- Ozerianivka Location of Ozerianivka within Ukraine
- Coordinates: 48°16′17″N 37°58′22″E﻿ / ﻿48.27139°N 37.97278°E
- Country: Ukraine
- Oblast: Donetsk Oblast
- Elevation: 211 m (692 ft)

Population (2001 census)
- • Total: 1,154
- Time zone: UTC+2 (EET)
- • Summer (DST): UTC+3 (EEST)
- Postal code: 84693
- Area code: +380 6242

= Ozerianivka =

Ozerianivka (Озерянівка; Озеряновка) is a rural settlement in Donetsk Oblast, eastern Ukraine, 41.8 km NNE from the centre of Donetsk city.

==History==

On 17 October 2014, amid the war in Donbas, pro-Russian militants attempted to storm the Ukrainian government position near Ozerianivka, but were repulsed with no Ukrainian casualties.
On 3 November 2014, there was another unsuccessful attempt to take positions near the village by the militants, with assistance from a tank firing from Horlivka.
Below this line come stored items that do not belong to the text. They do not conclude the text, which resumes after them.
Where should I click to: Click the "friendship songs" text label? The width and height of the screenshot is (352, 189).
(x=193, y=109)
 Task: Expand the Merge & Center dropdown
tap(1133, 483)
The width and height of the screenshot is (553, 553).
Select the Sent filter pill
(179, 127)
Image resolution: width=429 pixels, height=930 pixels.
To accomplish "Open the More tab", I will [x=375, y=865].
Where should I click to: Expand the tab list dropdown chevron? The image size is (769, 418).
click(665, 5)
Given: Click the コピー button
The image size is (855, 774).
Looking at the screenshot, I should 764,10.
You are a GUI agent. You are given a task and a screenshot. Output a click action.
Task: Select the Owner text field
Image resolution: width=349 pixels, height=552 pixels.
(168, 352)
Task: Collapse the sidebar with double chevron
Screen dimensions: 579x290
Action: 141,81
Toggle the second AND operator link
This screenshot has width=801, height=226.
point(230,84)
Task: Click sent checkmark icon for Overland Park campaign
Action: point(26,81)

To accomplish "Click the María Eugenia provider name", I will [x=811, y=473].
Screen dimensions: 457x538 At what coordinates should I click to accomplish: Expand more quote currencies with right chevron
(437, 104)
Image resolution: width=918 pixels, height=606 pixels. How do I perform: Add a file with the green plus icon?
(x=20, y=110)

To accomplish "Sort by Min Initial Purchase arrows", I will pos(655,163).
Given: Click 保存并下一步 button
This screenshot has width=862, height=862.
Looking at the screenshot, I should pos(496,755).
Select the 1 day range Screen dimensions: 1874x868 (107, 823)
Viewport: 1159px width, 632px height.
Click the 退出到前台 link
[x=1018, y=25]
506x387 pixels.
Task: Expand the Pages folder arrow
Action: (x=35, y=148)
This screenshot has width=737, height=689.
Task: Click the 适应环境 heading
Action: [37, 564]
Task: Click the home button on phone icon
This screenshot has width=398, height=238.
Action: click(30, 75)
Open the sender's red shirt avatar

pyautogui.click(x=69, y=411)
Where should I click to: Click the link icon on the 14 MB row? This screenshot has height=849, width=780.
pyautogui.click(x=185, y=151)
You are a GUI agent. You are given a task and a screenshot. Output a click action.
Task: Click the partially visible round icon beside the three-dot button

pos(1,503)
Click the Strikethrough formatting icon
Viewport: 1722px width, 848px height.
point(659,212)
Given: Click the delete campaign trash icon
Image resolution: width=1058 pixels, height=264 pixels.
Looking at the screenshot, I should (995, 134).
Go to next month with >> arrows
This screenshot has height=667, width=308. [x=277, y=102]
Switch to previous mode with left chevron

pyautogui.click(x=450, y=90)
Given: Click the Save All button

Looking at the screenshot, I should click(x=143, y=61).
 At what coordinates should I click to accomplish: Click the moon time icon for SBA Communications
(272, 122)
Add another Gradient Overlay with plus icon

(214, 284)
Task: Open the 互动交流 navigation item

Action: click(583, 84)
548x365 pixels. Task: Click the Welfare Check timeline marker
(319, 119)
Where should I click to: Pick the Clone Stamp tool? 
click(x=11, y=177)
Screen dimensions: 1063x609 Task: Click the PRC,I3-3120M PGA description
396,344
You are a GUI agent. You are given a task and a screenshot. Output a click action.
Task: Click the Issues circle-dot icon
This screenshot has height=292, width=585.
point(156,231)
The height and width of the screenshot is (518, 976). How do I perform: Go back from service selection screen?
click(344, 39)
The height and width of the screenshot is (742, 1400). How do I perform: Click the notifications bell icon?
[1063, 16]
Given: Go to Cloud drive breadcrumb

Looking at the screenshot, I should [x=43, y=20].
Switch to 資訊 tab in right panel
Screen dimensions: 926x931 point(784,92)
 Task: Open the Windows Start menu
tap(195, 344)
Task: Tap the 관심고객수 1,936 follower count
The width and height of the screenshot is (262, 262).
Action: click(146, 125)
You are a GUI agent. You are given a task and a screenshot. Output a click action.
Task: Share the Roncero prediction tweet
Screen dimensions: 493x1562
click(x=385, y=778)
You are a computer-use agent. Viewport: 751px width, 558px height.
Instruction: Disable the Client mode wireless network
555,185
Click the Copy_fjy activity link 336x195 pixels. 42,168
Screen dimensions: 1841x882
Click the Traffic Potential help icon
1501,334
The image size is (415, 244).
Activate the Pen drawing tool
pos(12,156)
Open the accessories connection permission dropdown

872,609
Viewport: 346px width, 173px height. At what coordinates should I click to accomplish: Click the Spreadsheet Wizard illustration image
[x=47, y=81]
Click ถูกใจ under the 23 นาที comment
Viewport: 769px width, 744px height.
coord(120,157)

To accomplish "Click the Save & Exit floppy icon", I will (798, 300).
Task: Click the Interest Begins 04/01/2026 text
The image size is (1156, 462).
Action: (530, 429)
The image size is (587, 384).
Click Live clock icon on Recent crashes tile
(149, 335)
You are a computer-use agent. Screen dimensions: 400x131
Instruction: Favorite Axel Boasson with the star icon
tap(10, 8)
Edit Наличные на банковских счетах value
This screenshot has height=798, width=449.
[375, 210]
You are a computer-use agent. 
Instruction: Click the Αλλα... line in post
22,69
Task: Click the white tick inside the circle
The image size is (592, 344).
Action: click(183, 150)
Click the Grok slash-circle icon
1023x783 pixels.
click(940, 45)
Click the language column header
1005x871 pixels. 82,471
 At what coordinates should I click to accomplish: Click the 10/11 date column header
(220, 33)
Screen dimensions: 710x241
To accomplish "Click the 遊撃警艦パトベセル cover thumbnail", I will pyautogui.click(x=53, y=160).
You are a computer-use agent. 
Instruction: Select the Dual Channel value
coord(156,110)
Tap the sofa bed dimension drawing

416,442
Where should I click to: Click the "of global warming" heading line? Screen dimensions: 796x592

The Ukrainian military reported they had killed four militants and captured another. However, the settlement itself was taken by the militants during the war.

==Demographics==
In the 2001 Ukrainian census, it was found that the settlement was majority natively Russian-speaking (66.12%), with a large minority of native Ukrainian speakers (31.98%). There were also small minorities of native speakers of Belarusian (1.30%), Armenian (0.35%), and Moldovan (0.09%).